La France fait partie des pays européens où le coût salarial est relativement élevé par rapport à ses voisins européens. Il s'est établi en 2017 à 36 euros en moyenne contre 34,1 euros en Allemagne et 30,3 euros dans l'ensemble des pays de la zone euro. "Ce constat occulte cependant de nombreuses hétérogénéités", rappellent tout de même les experts. "Dans l'industrie, le coût horaire moyen en France est désormais inférieur à celui de l'Allemagne (38,8 euros contre 40,20 euros en 2017), tandis qu'il est nettement plus élevé en France dans le secteur des services et dans la construction", ajoutent-ils. Malgré ces disparités, les économistes notent une amélioration de la compétitivité-prix en France.

"La compétitivité-prix de la France s'est fortement dégradée entre 2000 et 2008, en particulier vis-à-vis de l'Allemagne, ce qui explique en grande partie les mauvaises performances à l'exportation sur cette période. Depuis cette date, et surtout depuis 2013, la compétitivité-coût s'est améliorée, en partie du fait d'augmentations de salaire plus élevées en Allemagne qu'en France et du fait des politiques de baisses du coût du travail en France."

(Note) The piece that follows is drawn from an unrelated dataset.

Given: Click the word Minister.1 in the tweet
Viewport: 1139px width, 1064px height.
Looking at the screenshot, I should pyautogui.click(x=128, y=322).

En revanche, la compétitivité hors-prix (qualité des produits à l'export, par exemple) des entreprises exportatrices demeurent toujours un point faible régulièrement souligné par les spécialistes. Sur ce sujet, "les économistes n'ont pas beaucoup de solutions à apporter", a signalé Philippe Martin lors de la conférence de presse, rappelant "qu'il existait peu d'études sur ce thème". Pourtant, les mauvais chiffres du commerce extérieur français rappellent régulièrement que cet enjeu demeure un point noir de l'économie tricolore.